▶ _Brief_
Find the line containing "Click inside the Search field" in the material below, then please transcribe it and each line after it exactly, without the pictures.

Data shown Start Marker

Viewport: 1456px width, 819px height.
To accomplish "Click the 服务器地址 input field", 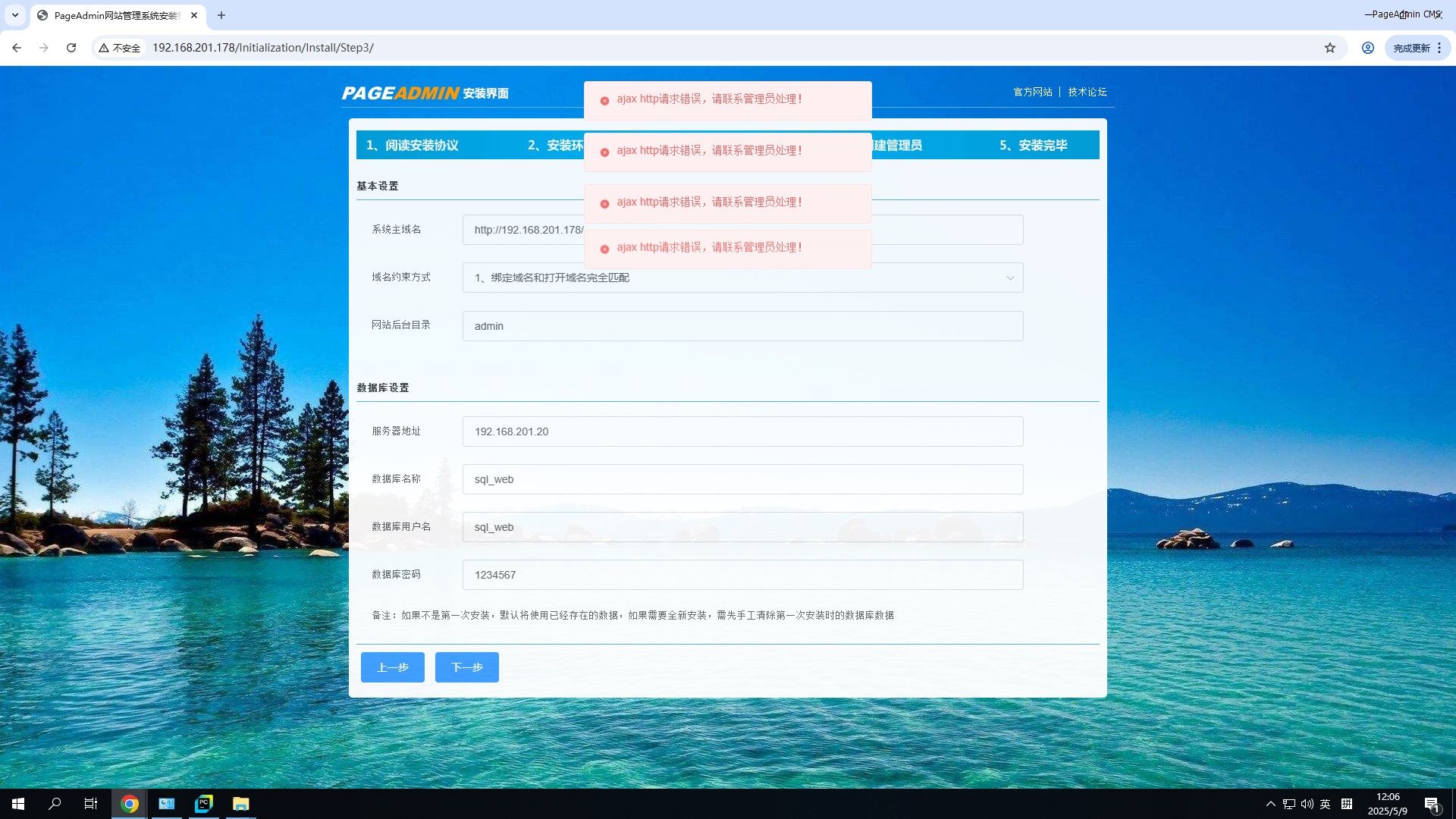I will point(742,431).
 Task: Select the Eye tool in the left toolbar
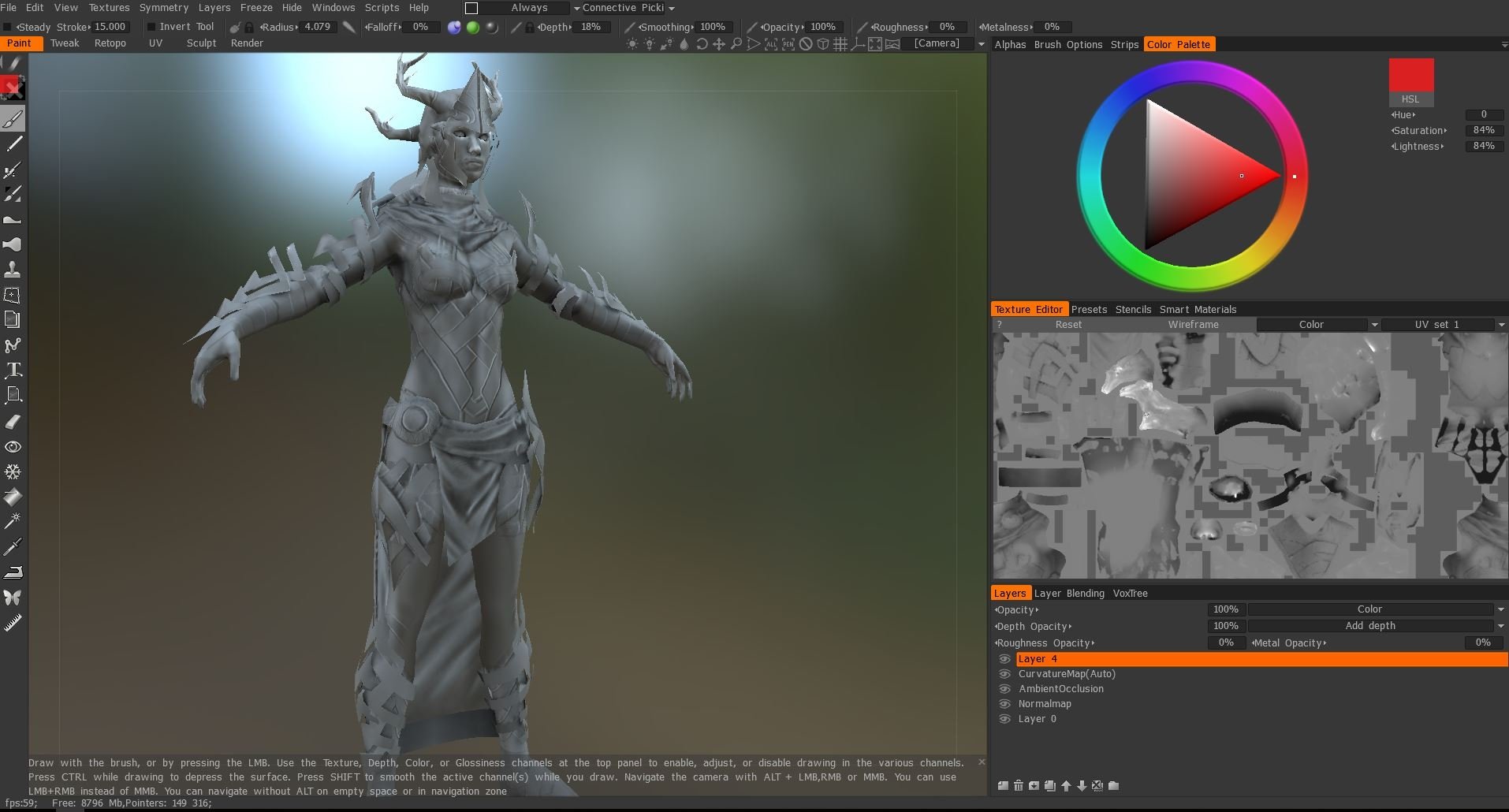tap(13, 446)
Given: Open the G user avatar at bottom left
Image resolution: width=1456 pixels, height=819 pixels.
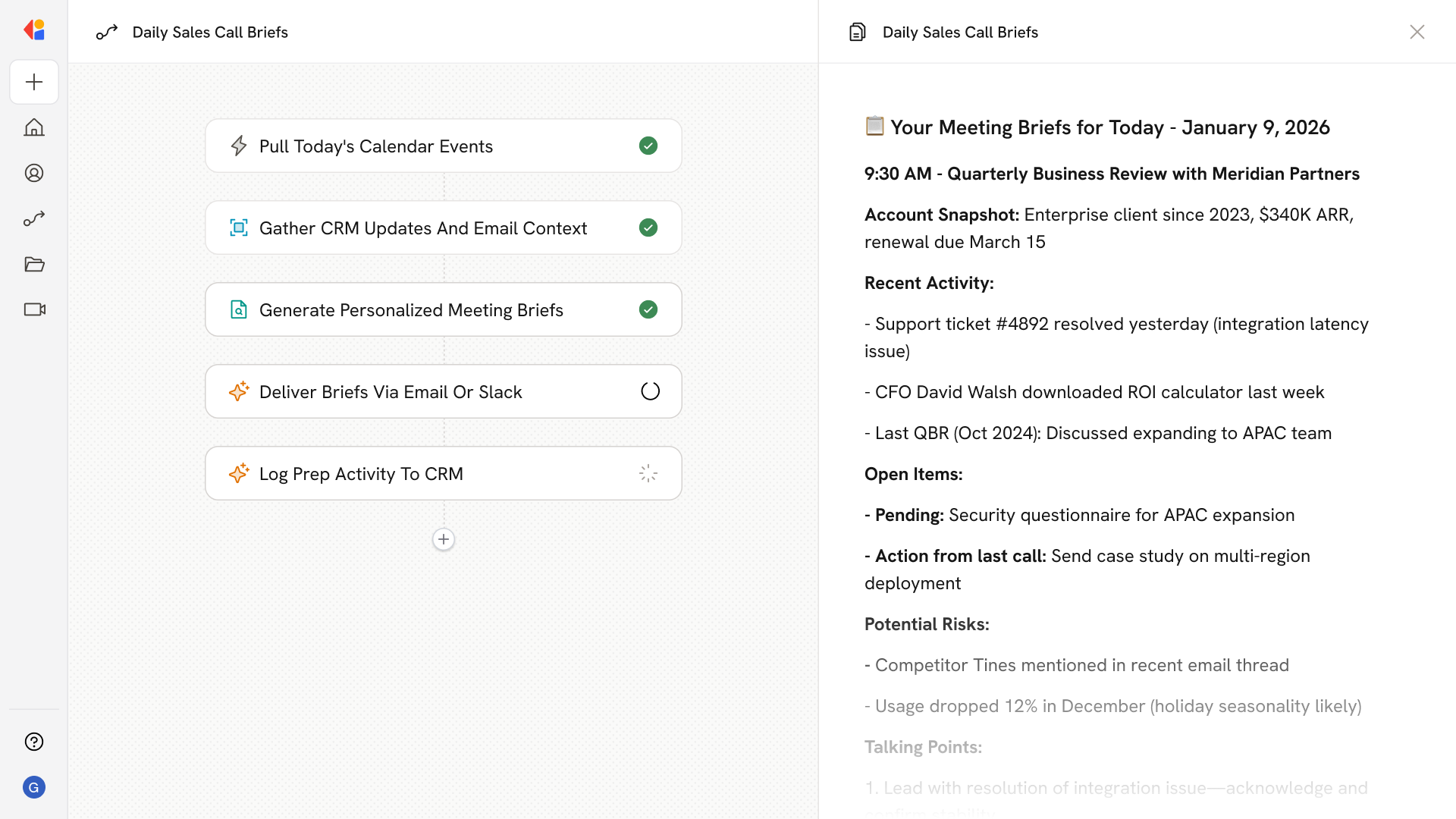Looking at the screenshot, I should click(x=34, y=787).
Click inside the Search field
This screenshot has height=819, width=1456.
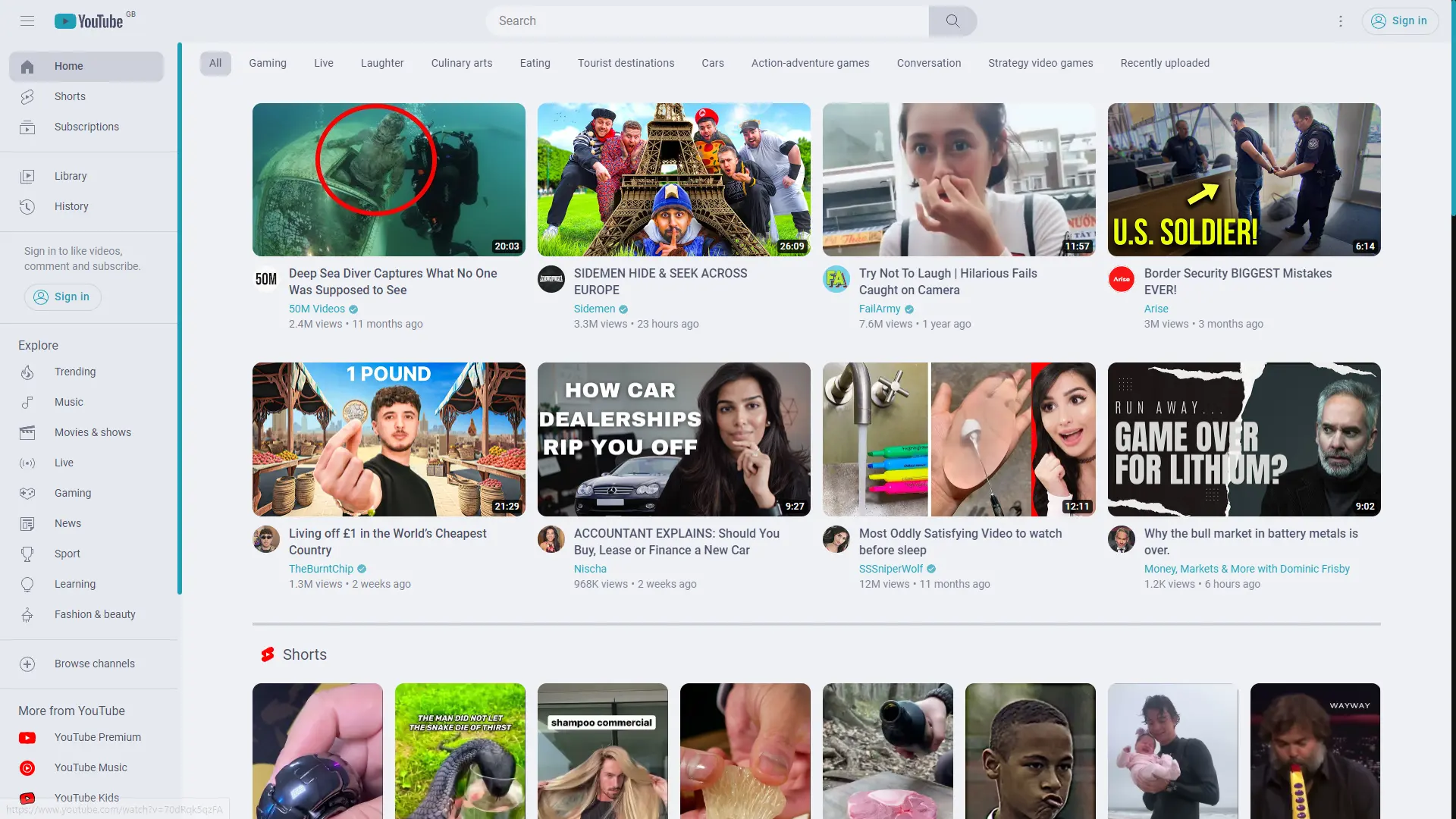pyautogui.click(x=705, y=21)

Data shown End Marker

▶ _Exercise output_
Click inside the Search field
This screenshot has height=819, width=1456.
pyautogui.click(x=705, y=21)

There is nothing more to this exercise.